Once you have enabled and selected the input you require in the Control Panel, go back to Audacity and if necessary, exit and restart it. The input you want to record from should now be pre-selected in the "Recording Device" dropdown, and should record. If it does not, or if you still cannot see your required input in the Control Panel, update the drivers of the sound device.

Specific help recording computer playback or streaming audio

There is often confusion over what input source to choose for recording sounds the computer is playing. The required source can go by various names such as: "Stereo Mix", "Wave Out", "Sum", "What U Hear" or "Loopback". The exact name (and even if you have such a source option) depends on the drivers of your sound device. Try to enable and select a suitable option in the Windows Control Panel as described above, then if necessary update your sound device drivers.

There is no guarantee your sound device will have an option to record computer playback - the inbuilt sound devices on many low-end Vista systems running Vista Home Basic often do not.
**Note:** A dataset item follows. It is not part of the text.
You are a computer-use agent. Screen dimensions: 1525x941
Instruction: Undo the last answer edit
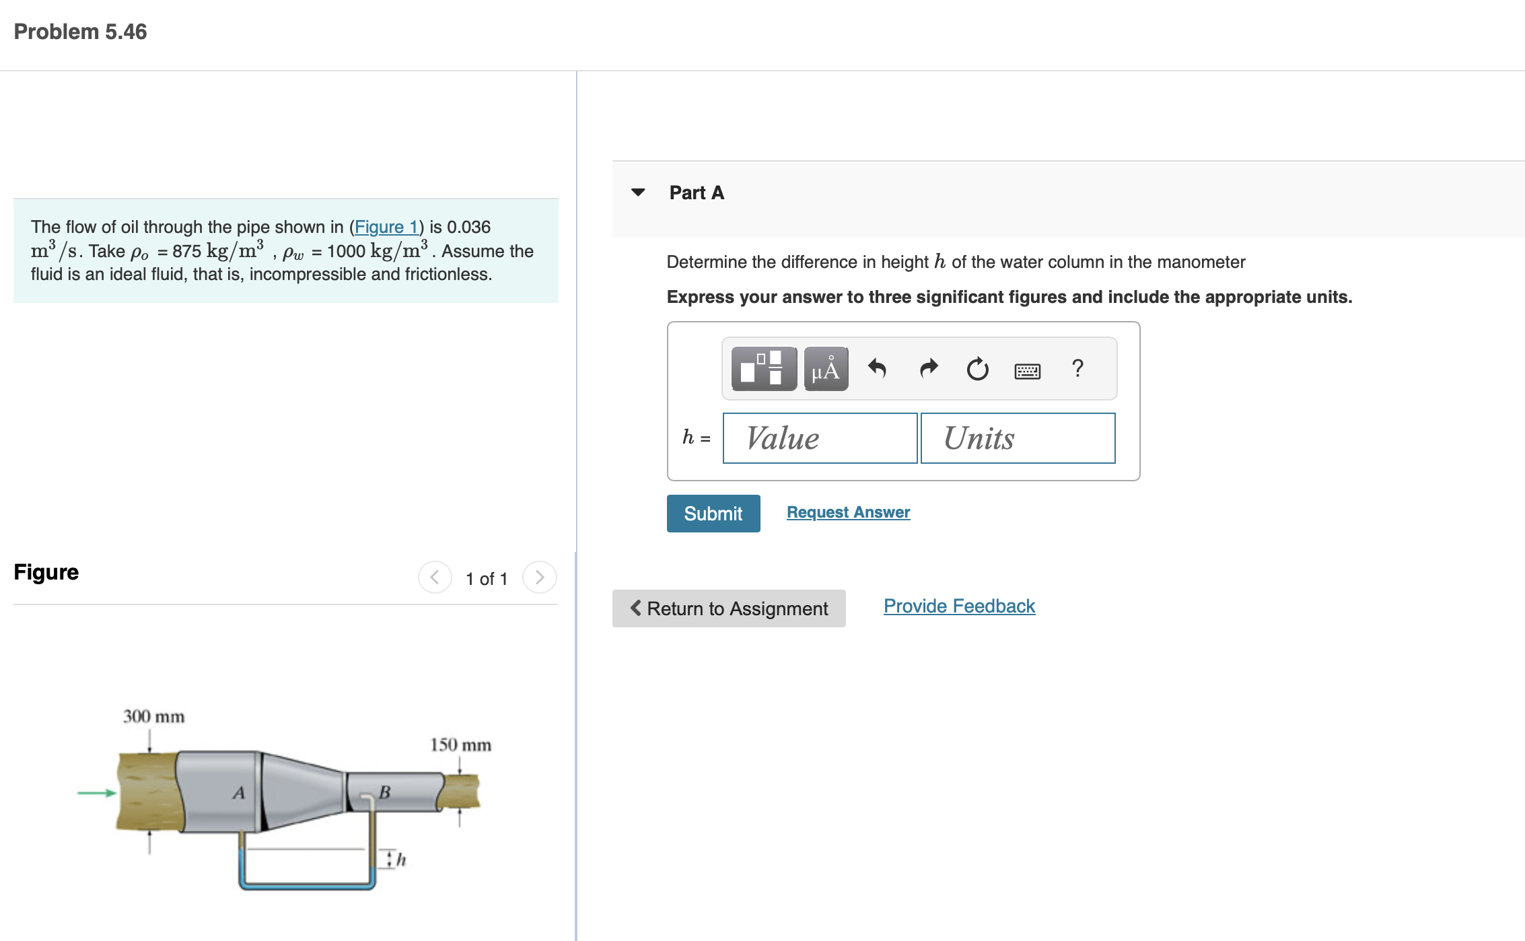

If all else fails, try connecting a cable from the line-out (green) port of the computer to the line-in (blue), and choose the line-in as recording source. If you need to hear what you're recording, you can buy a single stereo to double stereo adaptor that will give you a spare jack to plug the speakers into. Alternatively, try Freecorder  which is a virtual sound driver distinct from your sound device and installs as a browser plug-in, or buy an external USB sound card. These normally offer a "stereo mix" type of option, but check its compatibility with Vista.